Simon Thomas

Personal information
- Full name: Simon Vaughn Thomas
- Date of birth: 21 July 1984 (age 41)
- Place of birth: Stratford, England
- Height: 6 ft 2 in (1.88 m)
- Position: Forward

Senior career*
- Years: Team / Apps / (Gls)
- 2003–2004: Thurrock
- 2004–2005: Aveley
- 2005–2006: Wivenhoe Town / 52 / (19)
- 2006: Redbridge / 4 / (1)
- 2006–2008: Boreham Wood / 65 / (21)
- 2008–2010: Crystal Palace / 1 / (0)
- 2008–2009: → Grays Athletic (loan) / 8 / (1)
- 2009: → Rotherham United (loan) / 2 / (0)
- 2009: → Ebbsfleet United (loan) / 6 / (1)
- 2009–2010: → Darlington (loan) / 7 / (1)
- 2010: Billericay Town /  / (?)
- 2010: Chelmsford City / 3 / (0)
- 2010–2011: Grays Athletic / 35 / (12)
- 2011–2013: Chesham United / 81 / (38)
- 2013: Canvey Island / 14 / (2)
- 2013–2014: St Neots Town / 20 / (3)
- 2014–2015: Chesham United / 37 / (13)
- 2015: St Neots Town / 16 / (4)
- 2015: Needham Market / 3 / (0)
- 2015–2016: Tonbridge Angels / 4 / (1)
- 2016: Royston Town / 18 / (10)
- 2016: VCD Athletic / 1 / (0)
- 2016–2017: Royston Town / 10 / (0)
- 2017: Canvey Island
- 2017–2018: Enfield Town
- 2018: Great Wakering Rovers

= Simon Thomas (footballer) =

English footballer

Simon Vaughn Thomas (born 21 July 1984) is an English former footballer who played as a forward.

==Career==
Thomas spent two years at Boreham Wood, helping them to avoid relegation. Following this he turned professional, signing with Crystal Palace for a small fee. During his first season at Palace, Thomas moved to Conference National side Grays Athletic on loan, and scored the equaliser in the 1–1 home draw against Weymouth. In February 2009, Thomas moved to Rotherham United on a one-month loan deal. The following season began with a loan spell back in the Conference, this time at Ebbsfleet United, where he scored a late winner at Eastbourne Borough.

On 16 October 2009, he joined Darlington on a three-month loan deal, making his debut on 17 October and scoring a goal in a 2–1 home win against Shrewsbury Town.
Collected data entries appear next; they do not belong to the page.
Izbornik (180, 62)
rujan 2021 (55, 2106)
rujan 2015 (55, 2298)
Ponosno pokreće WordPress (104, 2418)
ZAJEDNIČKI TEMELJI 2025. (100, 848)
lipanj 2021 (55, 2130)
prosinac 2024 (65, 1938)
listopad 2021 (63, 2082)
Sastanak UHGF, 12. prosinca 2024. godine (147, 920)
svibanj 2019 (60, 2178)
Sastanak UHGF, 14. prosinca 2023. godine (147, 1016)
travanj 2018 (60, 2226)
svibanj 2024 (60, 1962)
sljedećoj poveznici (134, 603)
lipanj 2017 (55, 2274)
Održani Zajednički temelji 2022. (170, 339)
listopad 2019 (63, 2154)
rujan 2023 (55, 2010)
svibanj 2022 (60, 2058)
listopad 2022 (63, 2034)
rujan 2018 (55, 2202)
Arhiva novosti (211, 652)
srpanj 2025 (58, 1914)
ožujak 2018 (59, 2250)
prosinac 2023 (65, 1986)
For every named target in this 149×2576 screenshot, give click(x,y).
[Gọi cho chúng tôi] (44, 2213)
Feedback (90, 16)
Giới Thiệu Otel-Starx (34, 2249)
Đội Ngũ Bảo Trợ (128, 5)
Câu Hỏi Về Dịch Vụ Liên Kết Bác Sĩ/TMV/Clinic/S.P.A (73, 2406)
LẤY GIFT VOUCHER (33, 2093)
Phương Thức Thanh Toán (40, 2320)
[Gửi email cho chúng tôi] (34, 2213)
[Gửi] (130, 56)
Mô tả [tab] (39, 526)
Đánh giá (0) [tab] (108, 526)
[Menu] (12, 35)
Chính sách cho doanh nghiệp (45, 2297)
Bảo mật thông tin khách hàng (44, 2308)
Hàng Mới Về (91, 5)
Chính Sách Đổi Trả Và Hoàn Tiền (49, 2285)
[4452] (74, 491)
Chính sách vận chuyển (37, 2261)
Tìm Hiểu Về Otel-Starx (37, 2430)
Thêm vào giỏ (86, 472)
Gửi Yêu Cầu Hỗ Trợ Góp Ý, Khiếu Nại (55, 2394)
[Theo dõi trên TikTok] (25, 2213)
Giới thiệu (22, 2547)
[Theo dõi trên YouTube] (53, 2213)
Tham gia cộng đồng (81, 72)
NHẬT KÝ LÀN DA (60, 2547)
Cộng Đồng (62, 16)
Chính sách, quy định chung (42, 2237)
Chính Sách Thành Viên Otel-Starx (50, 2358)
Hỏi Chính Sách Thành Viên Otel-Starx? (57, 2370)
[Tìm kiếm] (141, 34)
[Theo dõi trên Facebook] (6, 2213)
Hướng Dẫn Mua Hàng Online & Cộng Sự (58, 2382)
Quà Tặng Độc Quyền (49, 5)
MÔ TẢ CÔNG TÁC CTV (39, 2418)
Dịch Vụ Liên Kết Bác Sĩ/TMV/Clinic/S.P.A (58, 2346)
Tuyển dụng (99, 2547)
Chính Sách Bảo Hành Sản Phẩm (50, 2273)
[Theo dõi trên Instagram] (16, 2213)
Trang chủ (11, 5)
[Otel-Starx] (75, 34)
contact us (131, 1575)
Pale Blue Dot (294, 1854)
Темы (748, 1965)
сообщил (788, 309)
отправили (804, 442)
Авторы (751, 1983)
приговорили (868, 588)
He was released from Crystal Palace in early January 2010, and signed for Isthmian League Premier Division club Billericay Town on 21 January. On 3 February 2010, Thomas played for Colchester United Reserves in a game which he scored two goals in a 5–1 win against Southend United Reserves.

Thomas rejoined Grays Athletic in the Isthmian League Division One North at the start of the 2010–11 season. He made 35 appearances scoring 12 goals for Grays, before being released on 8 April 2011. He went on to join Chesham United in July 2011, ahead of the 2011–12 season and scored 43 goals in 92 matches for the Generals before moving to Canvey Island ahead of the 2013–14 season.

He subsequently played for St Neots Town (2013–2014), Chesham United (2014–2015), St Neots Town again (2015), Needham Market (2015), Tonbridge Angels (2015–2016), Royston Town (2016) and VCD Athletic (2016) before returning to Royston Town and then Canvey Island.